O Distrito Federal decidiu aderir ao acordo proposto pelo governo federal para reduzir o preço do diesel. A mudança de posição do governo distrital foi confirmada em nota, nesta quarta-feira, 1.
De acordo com a mensagem, a medida quer amenizar os efeitos da alta dos combustíveis sobre a economia local. O DF depende do abastecimento externo e do transporte rodoviário, com impacto direto sobre custos logísticos, inflação regional e preços ao consumidor.
O texto afirmou que o assunto foi tratado entre a governadora do DF Celina Leão e o ministro da Fazenda Dario Durigan numa ligação na última segunda-feira. Os dois ainda conversaram sobre a situação do BRB, o Banco de Brasília.

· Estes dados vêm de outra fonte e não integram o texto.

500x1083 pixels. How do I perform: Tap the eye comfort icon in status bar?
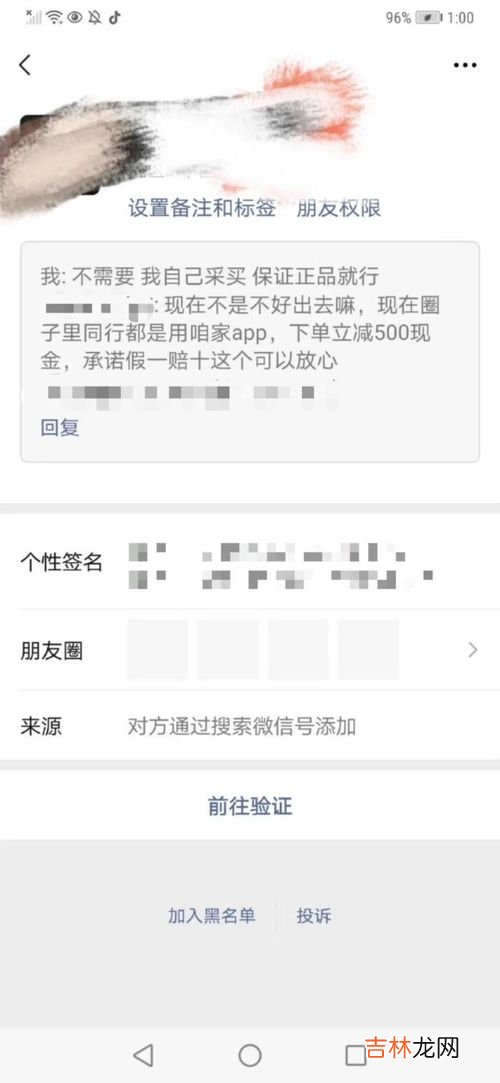[75, 18]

Nessa terça, o Ministério da Fazenda e os estados anunciaram um acordo para diminuir o preço do diesel aos consumidores. A proposta prevê uma redução de R$ 1,20 por litro, dividida pela metade entre governos federal e estaduais. 80% dos governadores haviam sinalizado que iriam aderir.

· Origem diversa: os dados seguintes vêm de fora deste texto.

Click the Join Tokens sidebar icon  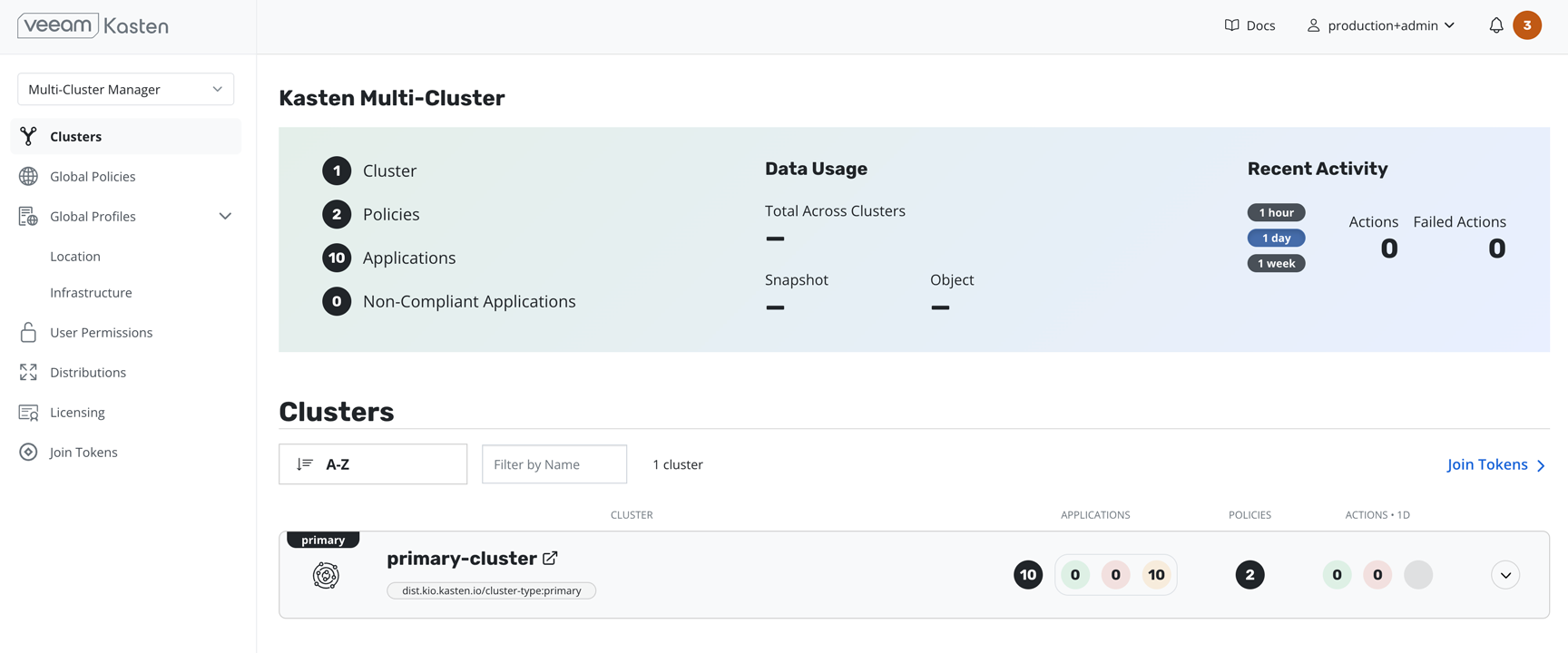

De acordo com a Agência Nacional do Petróleo, desde o começo da guerra iniciada pelos Estados Unidos e Israel contra o Irã, dia 28 de fevereiro, o diesel registrou cinco altas seguidas.
O Sindicombustíveis, o sindicato que representa os postos de combustíveis, diz que a decisão do governo distrital é positiva. No entanto, a proposta depende de variáveis como origem do produto, volume importado, custos logísticos e gestão de estoques — o que impede qualquer efeito imediato na bomba. Além disso, ainda não está claro se a subvenção vai funcionar com repasse direto ou crédito posterior às distribuidoras.